Recorded data
********

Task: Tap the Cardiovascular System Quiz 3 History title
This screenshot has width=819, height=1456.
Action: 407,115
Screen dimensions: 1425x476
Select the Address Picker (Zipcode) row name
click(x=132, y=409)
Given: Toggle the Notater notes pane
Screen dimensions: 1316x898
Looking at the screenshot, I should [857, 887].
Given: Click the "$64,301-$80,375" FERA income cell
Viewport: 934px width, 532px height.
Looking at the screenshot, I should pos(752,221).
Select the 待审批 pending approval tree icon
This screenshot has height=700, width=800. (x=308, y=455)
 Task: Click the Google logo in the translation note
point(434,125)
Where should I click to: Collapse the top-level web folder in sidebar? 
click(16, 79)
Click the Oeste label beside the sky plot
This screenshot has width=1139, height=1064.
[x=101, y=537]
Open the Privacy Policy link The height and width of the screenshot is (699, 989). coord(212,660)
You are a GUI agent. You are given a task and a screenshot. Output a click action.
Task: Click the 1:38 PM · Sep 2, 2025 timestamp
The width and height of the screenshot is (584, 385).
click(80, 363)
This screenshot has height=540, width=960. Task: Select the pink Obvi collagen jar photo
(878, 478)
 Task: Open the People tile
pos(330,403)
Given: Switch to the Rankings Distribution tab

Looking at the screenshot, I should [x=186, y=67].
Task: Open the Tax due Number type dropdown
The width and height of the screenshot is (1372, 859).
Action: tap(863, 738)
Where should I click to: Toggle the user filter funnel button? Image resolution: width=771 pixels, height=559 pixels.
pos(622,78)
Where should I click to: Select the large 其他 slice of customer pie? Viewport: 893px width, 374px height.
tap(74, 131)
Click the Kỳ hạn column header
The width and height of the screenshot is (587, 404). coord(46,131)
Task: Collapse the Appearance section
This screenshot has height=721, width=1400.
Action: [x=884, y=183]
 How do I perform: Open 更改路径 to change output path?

********

**REQUIRED WORK:** From the records above, please extract every line and repeat it exactly.

**YOUR SOLUTION:**
Task: Tap the Cardiovascular System Quiz 3 History title
This screenshot has width=819, height=1456.
Action: 407,115
Screen dimensions: 1425x476
Select the Address Picker (Zipcode) row name
click(x=132, y=409)
Given: Toggle the Notater notes pane
Screen dimensions: 1316x898
Looking at the screenshot, I should [857, 887].
Given: Click the "$64,301-$80,375" FERA income cell
Viewport: 934px width, 532px height.
Looking at the screenshot, I should pos(752,221).
Select the 待审批 pending approval tree icon
This screenshot has height=700, width=800. (x=308, y=455)
 Task: Click the Google logo in the translation note
point(434,125)
Where should I click to: Collapse the top-level web folder in sidebar? 
click(16, 79)
Click the Oeste label beside the sky plot
This screenshot has width=1139, height=1064.
[x=101, y=537]
Open the Privacy Policy link The height and width of the screenshot is (699, 989). coord(212,660)
You are a GUI agent. You are given a task and a screenshot. Output a click action.
Task: Click the 1:38 PM · Sep 2, 2025 timestamp
The width and height of the screenshot is (584, 385).
click(80, 363)
This screenshot has height=540, width=960. Task: Select the pink Obvi collagen jar photo
(878, 478)
 Task: Open the People tile
pos(330,403)
Given: Switch to the Rankings Distribution tab

Looking at the screenshot, I should [x=186, y=67].
Task: Open the Tax due Number type dropdown
The width and height of the screenshot is (1372, 859).
Action: tap(863, 738)
Where should I click to: Toggle the user filter funnel button? Image resolution: width=771 pixels, height=559 pixels.
pos(622,78)
Where should I click to: Select the large 其他 slice of customer pie? Viewport: 893px width, 374px height.
tap(74, 131)
Click the Kỳ hạn column header
The width and height of the screenshot is (587, 404). coord(46,131)
Task: Collapse the Appearance section
This screenshot has height=721, width=1400.
Action: [x=884, y=183]
 How do I perform: Open 更改路径 to change output path?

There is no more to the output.